Who is Soha Ali Khan?
It is a question that the Bollywood actor is forced to answer fairly often, such as the time in July 2015 when she was accosted at the department store, Selfridges, by a gaggle of young, selfie-seeking Indian women, leading an English salesperson to inquire if she was famous. Before she had time to compose a full reply, she had already been introduced: “That’s Saif Ali Khan’s sister!”
That, she supposes, was valid, but so is her chagrin at having her older sibling’s reputation precede her own for the umpteenth time. So, soon after that Selfridges encounter when she found that she had some time on her hands, Khan decided to take stock of her own accomplishments in a rather public exercise — detailing the high, and low, points of her life in her autobiography The Perils of Being Moderately Famous.
At the time she set out to write the book, Khan acknowledged the possible abortiveness of her literary endeavour. “To write a book don’t you need a story to tell? A story worth telling?” she openly wonders in the book’s introduction, candid in her doubts about her own significance. By the book’s end, however, she comes full circle, realising that she has, in fact, been writing all this time for her daughter in utero, to whom she dedicates the effort.
So what will little InaayaNaumi Khemu, born September 2017, draw from this book, along with the hundreds of readers who have “bought/borrowed/shoplifted” a copy?
For one, some family history.
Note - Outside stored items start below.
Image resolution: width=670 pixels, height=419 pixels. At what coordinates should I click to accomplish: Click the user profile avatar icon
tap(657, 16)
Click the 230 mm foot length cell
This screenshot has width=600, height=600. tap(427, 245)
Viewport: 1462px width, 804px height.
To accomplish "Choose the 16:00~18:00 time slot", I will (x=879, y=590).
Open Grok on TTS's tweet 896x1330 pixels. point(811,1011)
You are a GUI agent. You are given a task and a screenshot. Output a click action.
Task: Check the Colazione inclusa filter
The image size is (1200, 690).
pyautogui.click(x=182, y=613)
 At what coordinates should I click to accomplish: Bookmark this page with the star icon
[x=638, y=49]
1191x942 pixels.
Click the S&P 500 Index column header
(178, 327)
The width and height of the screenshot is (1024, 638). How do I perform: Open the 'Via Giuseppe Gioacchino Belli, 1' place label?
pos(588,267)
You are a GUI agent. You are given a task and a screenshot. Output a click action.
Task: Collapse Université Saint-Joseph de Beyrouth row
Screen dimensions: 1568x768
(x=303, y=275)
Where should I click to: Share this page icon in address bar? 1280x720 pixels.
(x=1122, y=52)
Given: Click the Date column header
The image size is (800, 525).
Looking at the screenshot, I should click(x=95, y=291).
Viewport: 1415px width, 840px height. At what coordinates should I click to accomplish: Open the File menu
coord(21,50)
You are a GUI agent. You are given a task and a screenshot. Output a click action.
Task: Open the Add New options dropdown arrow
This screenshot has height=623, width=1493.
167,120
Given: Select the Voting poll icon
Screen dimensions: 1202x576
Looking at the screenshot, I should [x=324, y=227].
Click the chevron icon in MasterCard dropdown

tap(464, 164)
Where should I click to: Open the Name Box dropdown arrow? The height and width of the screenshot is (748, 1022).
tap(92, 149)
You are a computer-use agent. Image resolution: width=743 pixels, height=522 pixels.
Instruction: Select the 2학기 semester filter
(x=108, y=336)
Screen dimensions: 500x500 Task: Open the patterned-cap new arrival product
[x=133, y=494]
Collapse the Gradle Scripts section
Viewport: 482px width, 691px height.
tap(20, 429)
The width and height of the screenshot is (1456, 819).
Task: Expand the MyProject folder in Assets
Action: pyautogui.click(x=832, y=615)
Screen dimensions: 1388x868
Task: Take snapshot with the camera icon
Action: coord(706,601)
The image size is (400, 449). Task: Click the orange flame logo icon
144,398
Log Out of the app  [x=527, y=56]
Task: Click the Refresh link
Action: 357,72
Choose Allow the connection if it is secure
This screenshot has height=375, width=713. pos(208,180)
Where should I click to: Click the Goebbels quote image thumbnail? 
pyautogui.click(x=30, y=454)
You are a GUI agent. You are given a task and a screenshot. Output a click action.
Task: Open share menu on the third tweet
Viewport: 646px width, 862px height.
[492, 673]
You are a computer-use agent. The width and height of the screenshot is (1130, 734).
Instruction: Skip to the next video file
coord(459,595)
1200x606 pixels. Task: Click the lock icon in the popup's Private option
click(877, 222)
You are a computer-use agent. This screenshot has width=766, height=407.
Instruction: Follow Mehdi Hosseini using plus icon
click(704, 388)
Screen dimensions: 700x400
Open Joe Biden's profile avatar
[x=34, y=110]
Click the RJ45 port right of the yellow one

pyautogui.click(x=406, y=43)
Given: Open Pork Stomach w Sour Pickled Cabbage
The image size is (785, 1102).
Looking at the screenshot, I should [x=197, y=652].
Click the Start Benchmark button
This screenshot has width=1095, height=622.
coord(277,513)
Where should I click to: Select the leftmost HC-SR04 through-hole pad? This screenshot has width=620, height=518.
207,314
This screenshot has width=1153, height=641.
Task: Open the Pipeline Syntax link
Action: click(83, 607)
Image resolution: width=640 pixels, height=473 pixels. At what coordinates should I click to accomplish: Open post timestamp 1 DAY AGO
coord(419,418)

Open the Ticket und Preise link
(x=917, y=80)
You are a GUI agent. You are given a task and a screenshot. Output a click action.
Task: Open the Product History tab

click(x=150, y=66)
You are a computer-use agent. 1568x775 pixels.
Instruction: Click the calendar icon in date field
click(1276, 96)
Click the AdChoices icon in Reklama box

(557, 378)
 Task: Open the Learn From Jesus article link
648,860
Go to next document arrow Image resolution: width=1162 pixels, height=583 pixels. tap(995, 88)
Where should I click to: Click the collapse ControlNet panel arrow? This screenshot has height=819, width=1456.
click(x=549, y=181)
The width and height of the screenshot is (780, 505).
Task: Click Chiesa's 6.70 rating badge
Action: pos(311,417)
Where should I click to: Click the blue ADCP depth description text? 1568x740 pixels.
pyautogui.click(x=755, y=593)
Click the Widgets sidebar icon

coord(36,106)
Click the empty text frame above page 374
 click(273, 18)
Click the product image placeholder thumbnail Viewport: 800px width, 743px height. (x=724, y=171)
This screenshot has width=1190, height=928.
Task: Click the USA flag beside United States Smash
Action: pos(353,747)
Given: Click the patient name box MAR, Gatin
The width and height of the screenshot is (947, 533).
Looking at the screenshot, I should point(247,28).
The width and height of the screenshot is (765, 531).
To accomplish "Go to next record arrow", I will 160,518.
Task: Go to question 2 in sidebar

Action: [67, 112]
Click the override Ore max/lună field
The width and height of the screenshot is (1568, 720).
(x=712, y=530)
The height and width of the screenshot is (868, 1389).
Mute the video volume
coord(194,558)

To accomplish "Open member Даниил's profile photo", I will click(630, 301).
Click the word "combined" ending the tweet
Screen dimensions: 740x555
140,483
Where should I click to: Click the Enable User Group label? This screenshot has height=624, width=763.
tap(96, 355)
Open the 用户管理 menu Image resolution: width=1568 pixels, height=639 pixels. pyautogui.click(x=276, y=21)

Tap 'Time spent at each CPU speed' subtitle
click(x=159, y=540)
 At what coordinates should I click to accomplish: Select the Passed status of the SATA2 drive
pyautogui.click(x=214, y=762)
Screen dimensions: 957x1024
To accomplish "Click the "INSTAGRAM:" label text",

Khan’s journey from a student at the University of Oxford, to a stint in investment banking, to Bollywood actor (she touches little on her vision for Renegade Films, the production company she has founded with her husband Kunal Khemu) are detailed. Other milestones of her life, such as travels in her youth, finding love and having a baby are also to be found here. In a fairly linear, chronological order, The Perils of Being Moderately Famous finally tells the world the Soha Ali Khan story — in an openly self-deprecating style.
The humour is not thoroughly hilarious on all attempts, but you’re sure to crack a wry smile at the fact that Khan is laughing at herself, or at least her predicament, as “the youngest (and lesser known) member of a somewhat notable family.”
She recognises that she must relate the illustrious history of this notable family, ie the Pataudi-Tagore clan, in order to effectively tell her own. So she dedicates her book’s two initial chapters to a series of interesting revelations about her ancestry, such as why her paternal family, the Pataudi clan, never moved to Muslim-majority Pakistan — her grandfather Iftikhar Ali Khan Pataudi “never believed in the idea of Pakistan” or a country based on religion — or how the seed of interfaith marriage was sown in their family decades ago when her paternal grandparents set the trend of “marrying for love and love alone”, or in what way exactly her mother Sharmila Tagore is related to the legendary Indian poet Rabindranath Tagore.
These are perhaps the most memorable parts of the book, brought to life with a great set of pictures, from stately portraits of her nawabi grandparents to a rare photo of Khan’s whole family — did you know Soha and Saif have an elder sister named Saba who designs jewellery? — to scans of Tagore’s poems written for Khan’s maternal grandmother. If nothing else, the book will definitely make the reader more informed in a conversation about one of Bollywood’s reigning families.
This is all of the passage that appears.